Покуда Ганзи. набрасывал тучи, сдвигал и разрывал их, в комнату, не постучавшись, вошли новые гости: два парня и низкорослая черноволосая девица; не ожидая приглашения, они разделись, налили себе вина, сели куда попало и стали следить за Ганзи, который, покончив с тучами, стал придумывать название картине: «Пророк встречает на побережье птицу сверхъестественных размеров».

— А теперь, шествуя по стопам космического декоратора Нансена, мы постараемся разобрать, что есть первозданного в человеке.

Он уже хотел приступить, но не принял в расчет меня — я, впрочем, тоже не принял себя в расчет, так как совершенно неожиданно услышал свой голос.

— Что ж, все это занятно и мило, вот только с перспективой у тебя не ладится. — Когда же Ганзи озадаченно на меня уставился, я вскочил и, подойдя к мольберту, стал показывать его погрешности по этой части.
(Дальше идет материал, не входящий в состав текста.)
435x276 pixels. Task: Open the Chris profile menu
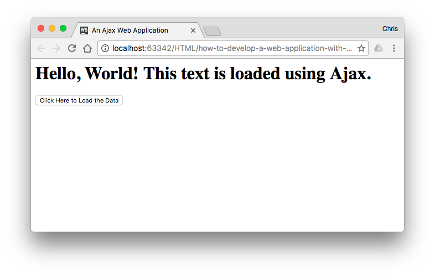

Ганзи сдержался, только глаза у него сузились, он подавил желание сказать то, что вертелось на языке, а вместо этого попросил вина и отпил глоток. — У космического же декоратора, — продолжал я, — все в порядке: во всем и везде.

— Так, еще что?

— А птица, — продолжал я, — в нее попросту не веришь, тогда как у штукатура все представлено самым убедительным образом. Я хочу сказать, что его фантастические образы кажутся нам старыми знакомыми и действуют они сообразно своей природе, тогда как по этой птице видно, что высидеть что-либо она не способна.

— А больше ты ничего не придумаешь?

— Преломление света, — продолжал я, — у оформителя витрин всегда не случайно, все у него оправдано и вытекает одно из другого — здесь же я ни в чем не вижу внутренней необходимости.

— Что ж, прекрасно, но я не пойму, к чему ты ведешь? Пора закругляться!

Я оглянулся на Клааса, но Клаас уставился в землю; я поискал глазами Ютту — она явно избегала моего взгляда и не собиралась на него отвечать.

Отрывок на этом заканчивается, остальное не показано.